(THE PROBLEM): Return each line of the records below in which the string "section" turns up.

Collected data:
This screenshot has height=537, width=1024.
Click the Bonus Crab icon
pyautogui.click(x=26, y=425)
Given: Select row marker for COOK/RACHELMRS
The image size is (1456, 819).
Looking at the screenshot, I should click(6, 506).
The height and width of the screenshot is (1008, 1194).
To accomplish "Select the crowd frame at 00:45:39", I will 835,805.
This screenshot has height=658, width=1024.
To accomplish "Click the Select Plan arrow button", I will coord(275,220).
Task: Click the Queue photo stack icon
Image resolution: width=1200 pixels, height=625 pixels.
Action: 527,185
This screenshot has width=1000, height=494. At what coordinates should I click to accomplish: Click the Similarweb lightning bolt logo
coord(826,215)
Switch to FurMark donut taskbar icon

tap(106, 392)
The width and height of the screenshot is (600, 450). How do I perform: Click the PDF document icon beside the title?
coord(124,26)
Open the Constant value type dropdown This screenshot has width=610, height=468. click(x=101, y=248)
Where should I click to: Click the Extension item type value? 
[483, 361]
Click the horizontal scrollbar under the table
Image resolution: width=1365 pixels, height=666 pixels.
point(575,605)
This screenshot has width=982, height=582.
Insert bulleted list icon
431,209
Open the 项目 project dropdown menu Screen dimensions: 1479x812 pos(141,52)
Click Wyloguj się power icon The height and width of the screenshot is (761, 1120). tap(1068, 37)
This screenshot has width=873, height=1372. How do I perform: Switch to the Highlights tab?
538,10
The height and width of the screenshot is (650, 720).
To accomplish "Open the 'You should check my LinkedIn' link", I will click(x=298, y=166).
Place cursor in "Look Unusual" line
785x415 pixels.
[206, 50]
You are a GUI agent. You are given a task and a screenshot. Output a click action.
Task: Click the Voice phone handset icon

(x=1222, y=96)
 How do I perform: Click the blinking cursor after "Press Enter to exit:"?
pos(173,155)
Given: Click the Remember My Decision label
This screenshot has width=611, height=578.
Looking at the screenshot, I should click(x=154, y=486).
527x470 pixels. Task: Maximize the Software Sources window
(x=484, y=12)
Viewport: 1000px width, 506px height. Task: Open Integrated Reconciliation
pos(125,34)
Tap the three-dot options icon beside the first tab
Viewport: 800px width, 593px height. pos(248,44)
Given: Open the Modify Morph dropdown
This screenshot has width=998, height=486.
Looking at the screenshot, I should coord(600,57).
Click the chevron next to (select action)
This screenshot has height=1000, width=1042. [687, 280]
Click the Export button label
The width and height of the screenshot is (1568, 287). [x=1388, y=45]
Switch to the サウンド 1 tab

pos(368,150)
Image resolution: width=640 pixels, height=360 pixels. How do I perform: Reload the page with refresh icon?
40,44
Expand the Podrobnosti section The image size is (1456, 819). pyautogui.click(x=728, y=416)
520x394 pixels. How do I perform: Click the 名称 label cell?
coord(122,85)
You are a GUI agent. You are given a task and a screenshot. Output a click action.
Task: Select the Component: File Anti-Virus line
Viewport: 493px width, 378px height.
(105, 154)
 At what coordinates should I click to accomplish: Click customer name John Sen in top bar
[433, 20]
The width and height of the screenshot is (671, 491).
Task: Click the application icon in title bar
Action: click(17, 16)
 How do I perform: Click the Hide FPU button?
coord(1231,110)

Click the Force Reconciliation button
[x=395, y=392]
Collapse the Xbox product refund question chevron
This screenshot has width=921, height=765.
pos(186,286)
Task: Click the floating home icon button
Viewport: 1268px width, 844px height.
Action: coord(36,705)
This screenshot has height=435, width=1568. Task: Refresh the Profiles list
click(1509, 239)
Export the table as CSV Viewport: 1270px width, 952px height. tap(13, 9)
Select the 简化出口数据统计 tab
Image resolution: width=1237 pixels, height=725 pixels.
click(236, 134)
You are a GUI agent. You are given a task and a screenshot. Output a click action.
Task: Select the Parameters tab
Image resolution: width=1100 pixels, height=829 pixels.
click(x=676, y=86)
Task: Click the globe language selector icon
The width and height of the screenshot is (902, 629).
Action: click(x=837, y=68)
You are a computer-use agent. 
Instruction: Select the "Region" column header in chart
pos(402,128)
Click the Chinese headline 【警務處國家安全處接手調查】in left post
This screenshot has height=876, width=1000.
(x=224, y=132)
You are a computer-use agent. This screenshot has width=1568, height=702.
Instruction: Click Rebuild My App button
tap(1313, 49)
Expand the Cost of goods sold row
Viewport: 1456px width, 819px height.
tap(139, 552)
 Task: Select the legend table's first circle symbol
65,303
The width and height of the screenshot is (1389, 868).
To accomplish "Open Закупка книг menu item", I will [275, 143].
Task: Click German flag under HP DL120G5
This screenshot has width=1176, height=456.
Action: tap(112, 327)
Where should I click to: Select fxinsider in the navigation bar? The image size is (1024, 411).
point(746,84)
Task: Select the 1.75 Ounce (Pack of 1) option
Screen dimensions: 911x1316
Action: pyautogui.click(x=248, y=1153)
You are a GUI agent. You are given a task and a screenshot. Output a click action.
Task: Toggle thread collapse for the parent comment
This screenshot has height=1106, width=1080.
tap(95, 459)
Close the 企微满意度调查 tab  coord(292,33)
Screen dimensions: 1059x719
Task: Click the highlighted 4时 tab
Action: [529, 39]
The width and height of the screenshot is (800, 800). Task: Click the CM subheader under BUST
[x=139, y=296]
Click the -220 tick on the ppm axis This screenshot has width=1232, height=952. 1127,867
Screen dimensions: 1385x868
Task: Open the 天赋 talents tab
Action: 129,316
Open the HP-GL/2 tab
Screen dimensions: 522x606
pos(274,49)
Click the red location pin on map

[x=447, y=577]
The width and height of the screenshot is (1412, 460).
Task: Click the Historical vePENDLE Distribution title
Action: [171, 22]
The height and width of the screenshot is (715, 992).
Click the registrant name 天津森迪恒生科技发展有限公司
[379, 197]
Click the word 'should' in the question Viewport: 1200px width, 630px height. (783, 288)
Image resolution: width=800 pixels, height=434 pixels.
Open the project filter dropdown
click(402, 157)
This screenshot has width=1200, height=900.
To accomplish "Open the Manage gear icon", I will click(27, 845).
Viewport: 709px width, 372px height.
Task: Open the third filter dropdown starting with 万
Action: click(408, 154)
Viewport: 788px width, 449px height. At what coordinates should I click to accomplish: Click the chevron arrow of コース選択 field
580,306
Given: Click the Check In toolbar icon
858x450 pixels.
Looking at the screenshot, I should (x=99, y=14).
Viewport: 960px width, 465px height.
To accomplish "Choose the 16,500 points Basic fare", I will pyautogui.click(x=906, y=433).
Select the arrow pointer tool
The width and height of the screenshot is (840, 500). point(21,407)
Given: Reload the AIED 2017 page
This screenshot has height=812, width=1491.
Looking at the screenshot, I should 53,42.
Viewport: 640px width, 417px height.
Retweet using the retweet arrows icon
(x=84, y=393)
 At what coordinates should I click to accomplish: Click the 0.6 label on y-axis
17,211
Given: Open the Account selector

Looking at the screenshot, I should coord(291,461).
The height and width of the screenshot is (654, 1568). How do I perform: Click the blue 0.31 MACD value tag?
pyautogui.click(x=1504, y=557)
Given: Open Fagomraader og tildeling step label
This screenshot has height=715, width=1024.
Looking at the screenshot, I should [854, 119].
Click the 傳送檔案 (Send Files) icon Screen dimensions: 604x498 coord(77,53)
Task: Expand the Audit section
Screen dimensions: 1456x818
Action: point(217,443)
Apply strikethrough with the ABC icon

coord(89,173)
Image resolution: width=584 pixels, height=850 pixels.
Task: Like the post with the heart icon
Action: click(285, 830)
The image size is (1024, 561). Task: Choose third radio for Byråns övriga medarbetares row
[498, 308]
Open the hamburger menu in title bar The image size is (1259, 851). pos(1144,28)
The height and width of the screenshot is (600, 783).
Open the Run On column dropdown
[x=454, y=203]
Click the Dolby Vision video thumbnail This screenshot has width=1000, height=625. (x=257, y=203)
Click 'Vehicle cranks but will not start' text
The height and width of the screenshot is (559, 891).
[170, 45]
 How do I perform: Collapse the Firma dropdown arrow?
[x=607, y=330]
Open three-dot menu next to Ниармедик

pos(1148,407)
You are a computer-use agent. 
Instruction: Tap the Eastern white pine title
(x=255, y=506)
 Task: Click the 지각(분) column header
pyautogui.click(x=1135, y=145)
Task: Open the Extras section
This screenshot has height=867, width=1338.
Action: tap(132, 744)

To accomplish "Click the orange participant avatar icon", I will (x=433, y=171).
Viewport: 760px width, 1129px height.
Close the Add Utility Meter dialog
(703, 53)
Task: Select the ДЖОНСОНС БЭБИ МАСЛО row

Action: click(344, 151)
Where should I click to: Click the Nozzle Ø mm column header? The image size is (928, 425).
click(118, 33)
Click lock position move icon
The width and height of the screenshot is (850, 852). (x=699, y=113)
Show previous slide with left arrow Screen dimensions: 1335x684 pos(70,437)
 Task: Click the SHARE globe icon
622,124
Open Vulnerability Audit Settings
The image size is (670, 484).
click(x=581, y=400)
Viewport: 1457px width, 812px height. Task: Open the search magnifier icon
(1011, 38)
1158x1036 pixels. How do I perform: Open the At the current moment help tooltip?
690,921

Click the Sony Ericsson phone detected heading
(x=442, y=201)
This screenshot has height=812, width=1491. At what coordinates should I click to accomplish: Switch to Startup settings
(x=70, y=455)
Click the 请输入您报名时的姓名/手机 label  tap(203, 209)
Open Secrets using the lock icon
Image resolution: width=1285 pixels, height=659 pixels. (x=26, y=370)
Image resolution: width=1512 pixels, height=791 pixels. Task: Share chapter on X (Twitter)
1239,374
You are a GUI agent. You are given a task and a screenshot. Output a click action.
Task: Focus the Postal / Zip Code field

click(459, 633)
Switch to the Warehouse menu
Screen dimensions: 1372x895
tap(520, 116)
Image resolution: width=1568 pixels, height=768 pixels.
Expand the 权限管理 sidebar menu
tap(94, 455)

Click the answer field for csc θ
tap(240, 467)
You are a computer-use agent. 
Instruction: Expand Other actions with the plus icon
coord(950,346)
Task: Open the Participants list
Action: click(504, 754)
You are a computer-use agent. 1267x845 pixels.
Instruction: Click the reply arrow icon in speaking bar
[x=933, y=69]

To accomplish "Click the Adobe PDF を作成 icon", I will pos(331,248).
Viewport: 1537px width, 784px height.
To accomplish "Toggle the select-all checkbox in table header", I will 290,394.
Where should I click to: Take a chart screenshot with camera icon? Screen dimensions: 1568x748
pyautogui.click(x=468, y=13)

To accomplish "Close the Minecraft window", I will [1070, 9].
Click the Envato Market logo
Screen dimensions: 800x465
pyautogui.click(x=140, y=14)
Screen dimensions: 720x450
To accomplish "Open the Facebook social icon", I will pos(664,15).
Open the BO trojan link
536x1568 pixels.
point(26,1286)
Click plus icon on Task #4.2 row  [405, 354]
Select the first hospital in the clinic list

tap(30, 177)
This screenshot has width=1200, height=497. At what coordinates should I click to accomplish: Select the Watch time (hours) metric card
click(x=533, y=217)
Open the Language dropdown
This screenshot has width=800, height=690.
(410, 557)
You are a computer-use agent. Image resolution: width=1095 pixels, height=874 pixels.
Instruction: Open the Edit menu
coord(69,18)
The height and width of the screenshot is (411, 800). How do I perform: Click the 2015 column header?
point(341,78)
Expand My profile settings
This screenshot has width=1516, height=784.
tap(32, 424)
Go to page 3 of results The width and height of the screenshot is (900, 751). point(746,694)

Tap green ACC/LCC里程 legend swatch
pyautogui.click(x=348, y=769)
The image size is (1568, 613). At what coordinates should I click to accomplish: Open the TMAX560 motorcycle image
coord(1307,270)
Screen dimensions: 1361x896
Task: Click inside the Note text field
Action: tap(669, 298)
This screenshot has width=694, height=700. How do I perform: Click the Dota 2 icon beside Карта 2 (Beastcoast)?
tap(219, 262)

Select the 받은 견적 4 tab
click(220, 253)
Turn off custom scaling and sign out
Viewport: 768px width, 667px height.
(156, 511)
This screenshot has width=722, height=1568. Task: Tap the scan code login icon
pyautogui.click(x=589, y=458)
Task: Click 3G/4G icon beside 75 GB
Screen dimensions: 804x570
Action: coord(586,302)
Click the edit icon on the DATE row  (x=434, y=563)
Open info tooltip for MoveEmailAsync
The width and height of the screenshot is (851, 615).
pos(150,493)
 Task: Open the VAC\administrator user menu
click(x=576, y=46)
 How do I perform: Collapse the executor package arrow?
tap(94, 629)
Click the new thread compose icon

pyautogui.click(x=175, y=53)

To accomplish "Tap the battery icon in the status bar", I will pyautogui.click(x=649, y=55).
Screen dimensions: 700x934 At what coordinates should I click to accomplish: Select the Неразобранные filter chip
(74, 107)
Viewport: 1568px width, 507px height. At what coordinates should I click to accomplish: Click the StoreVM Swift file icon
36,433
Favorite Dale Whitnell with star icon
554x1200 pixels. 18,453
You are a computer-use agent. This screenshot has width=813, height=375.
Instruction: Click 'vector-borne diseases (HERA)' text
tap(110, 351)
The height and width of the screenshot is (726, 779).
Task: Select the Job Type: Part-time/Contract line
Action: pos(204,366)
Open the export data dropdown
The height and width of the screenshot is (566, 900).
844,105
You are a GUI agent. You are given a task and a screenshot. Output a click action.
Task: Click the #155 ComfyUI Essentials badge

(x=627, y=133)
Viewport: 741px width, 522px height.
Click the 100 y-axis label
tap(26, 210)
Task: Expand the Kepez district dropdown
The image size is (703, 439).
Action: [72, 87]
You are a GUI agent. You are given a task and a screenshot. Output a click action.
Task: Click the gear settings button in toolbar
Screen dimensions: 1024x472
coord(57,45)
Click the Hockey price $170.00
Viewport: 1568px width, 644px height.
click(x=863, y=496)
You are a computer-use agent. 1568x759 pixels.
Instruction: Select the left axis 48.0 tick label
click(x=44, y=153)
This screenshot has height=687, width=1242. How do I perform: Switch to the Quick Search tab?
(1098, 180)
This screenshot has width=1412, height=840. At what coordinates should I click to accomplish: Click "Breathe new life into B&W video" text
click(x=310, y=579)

(ANSWER TO THIS EXERCISE):
Expand the Podrobnosti section The image size is (1456, 819). pyautogui.click(x=728, y=416)
Task: Expand the Audit section
Task: Open the Extras section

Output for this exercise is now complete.